▶ **TO DO**
Copy the stretch of entries from the line that contains "is (880, 1020)." through the line that contains "coordinates (72, 332).", keeping every character as it stands.

▶ **SUPPLIED MATERIAL**
Start of Block
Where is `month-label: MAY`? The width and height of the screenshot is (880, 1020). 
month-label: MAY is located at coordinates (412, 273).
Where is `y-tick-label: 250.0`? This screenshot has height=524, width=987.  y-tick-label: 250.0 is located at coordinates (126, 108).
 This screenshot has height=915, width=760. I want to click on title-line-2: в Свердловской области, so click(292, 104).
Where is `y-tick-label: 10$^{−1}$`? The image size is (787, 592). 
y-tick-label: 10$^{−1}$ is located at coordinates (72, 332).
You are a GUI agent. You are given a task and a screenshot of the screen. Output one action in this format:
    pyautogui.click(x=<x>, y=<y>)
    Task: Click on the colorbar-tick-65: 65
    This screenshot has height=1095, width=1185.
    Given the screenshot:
End of Block
Start of Block
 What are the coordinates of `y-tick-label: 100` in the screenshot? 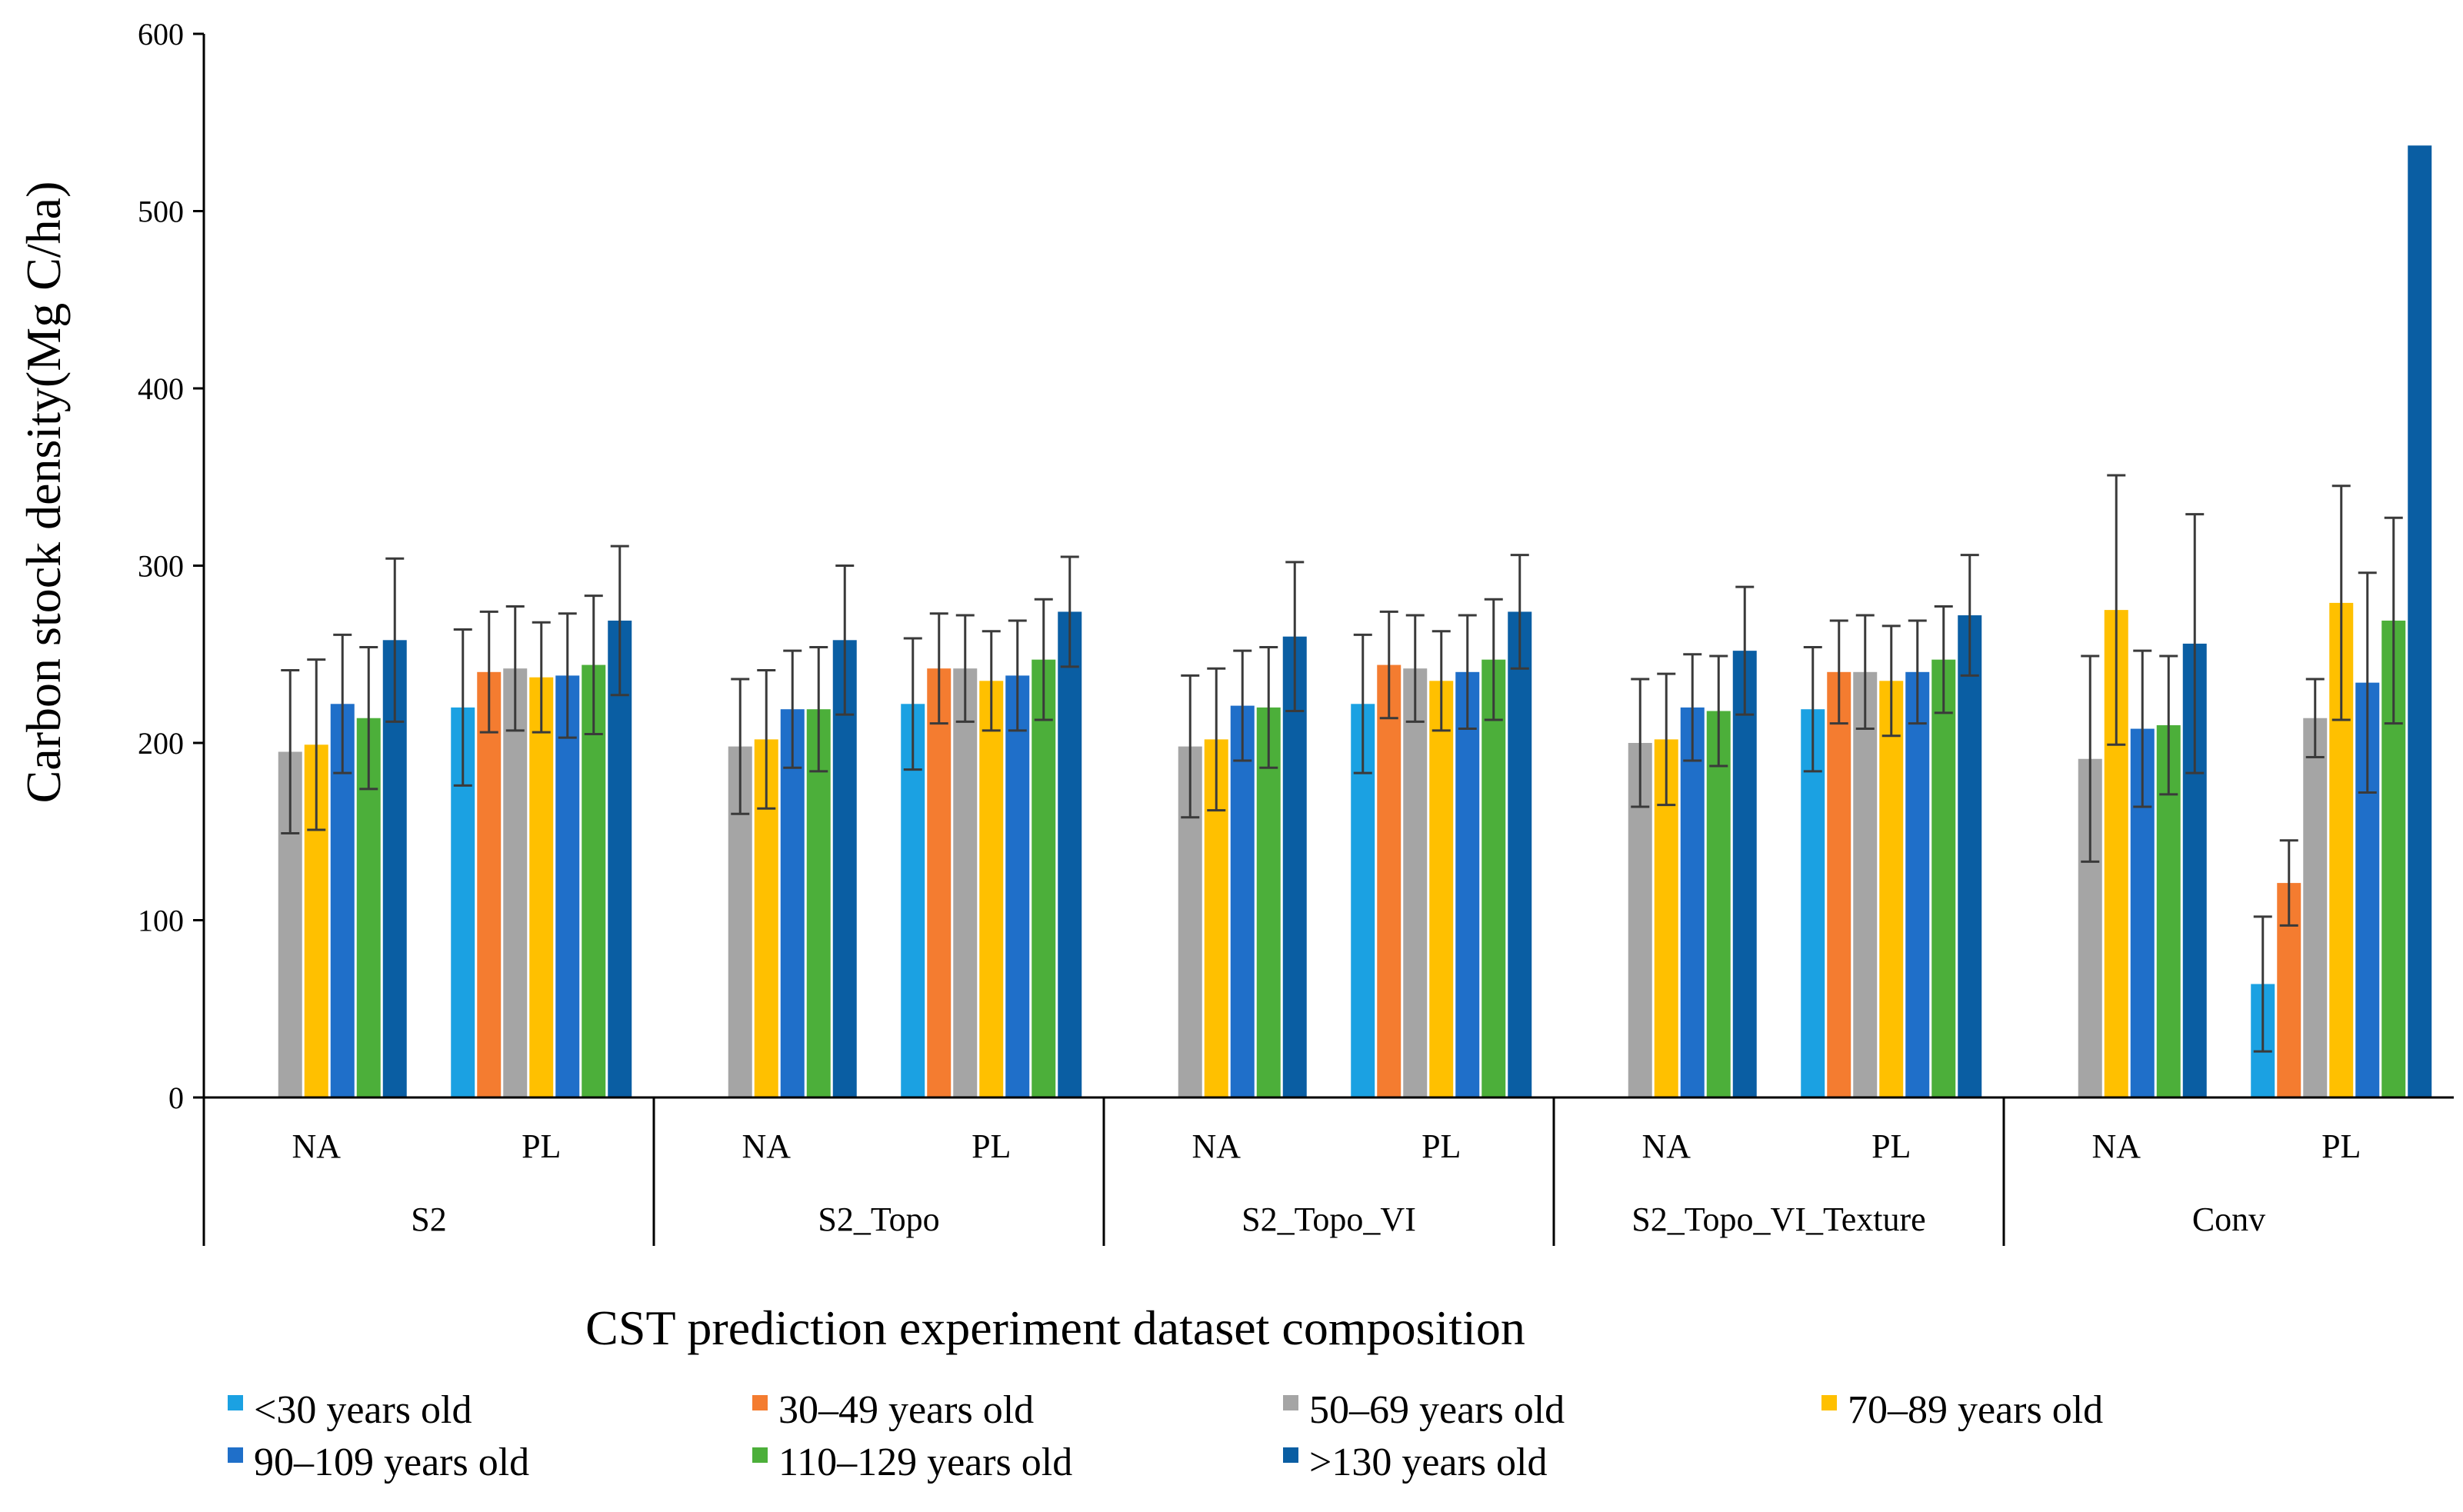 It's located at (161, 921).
End of Block
Start of Block
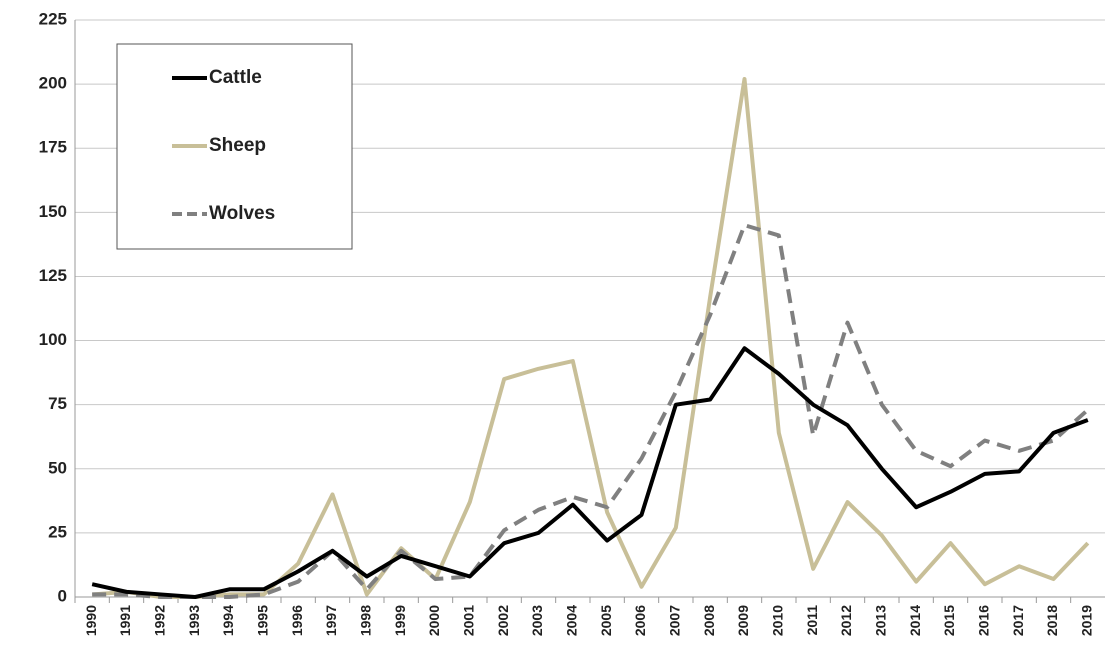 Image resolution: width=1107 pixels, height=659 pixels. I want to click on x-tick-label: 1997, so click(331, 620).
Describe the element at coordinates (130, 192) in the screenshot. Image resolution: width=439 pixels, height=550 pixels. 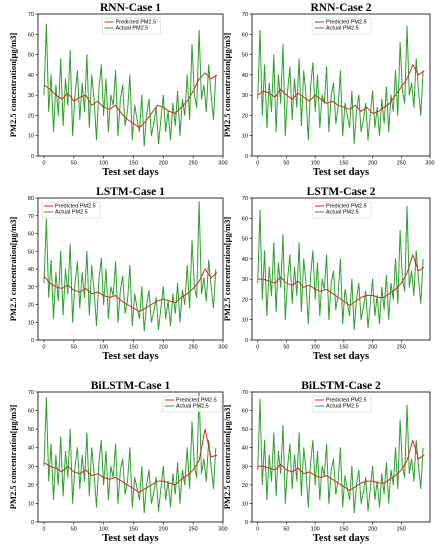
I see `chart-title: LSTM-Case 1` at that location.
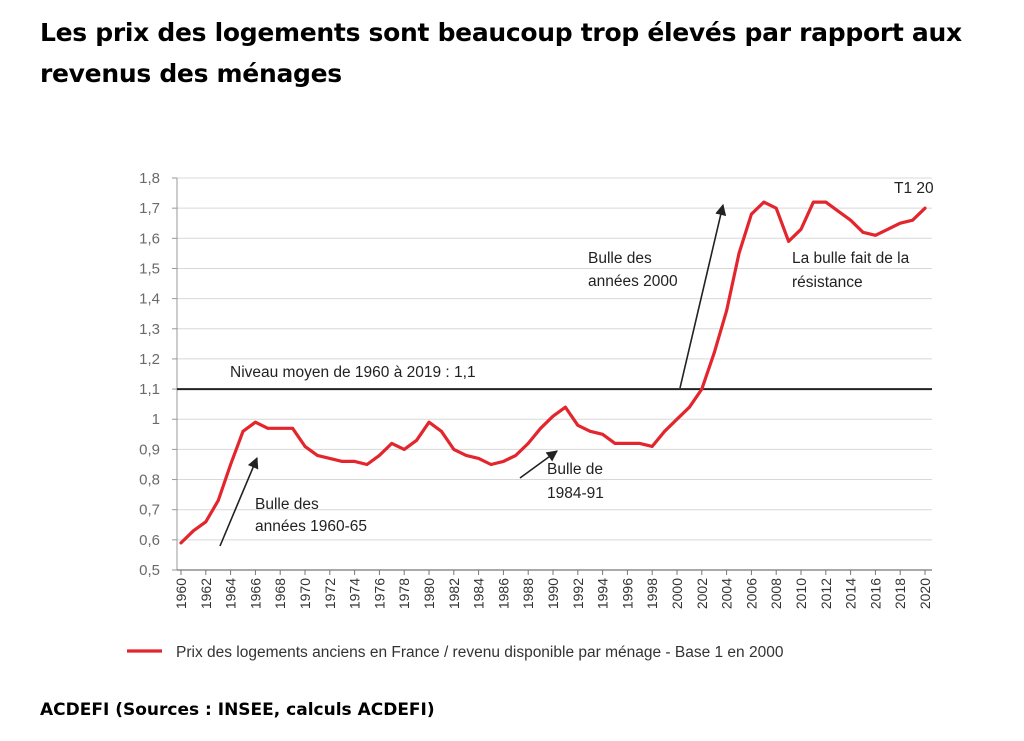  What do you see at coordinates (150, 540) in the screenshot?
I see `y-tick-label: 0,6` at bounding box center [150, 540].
End of Block
▶ **SOLUTION FOR THIS EXERCISE**
Where is `month-label: MAY`? The width and height of the screenshot is (880, 1020). 
month-label: MAY is located at coordinates (412, 273).
Where is `y-tick-label: 250.0`? This screenshot has height=524, width=987.  y-tick-label: 250.0 is located at coordinates (126, 108).
 This screenshot has height=915, width=760. I want to click on title-line-2: в Свердловской области, so click(292, 104).
Where is `y-tick-label: 10$^{−1}$`? The image size is (787, 592). 
y-tick-label: 10$^{−1}$ is located at coordinates (72, 332).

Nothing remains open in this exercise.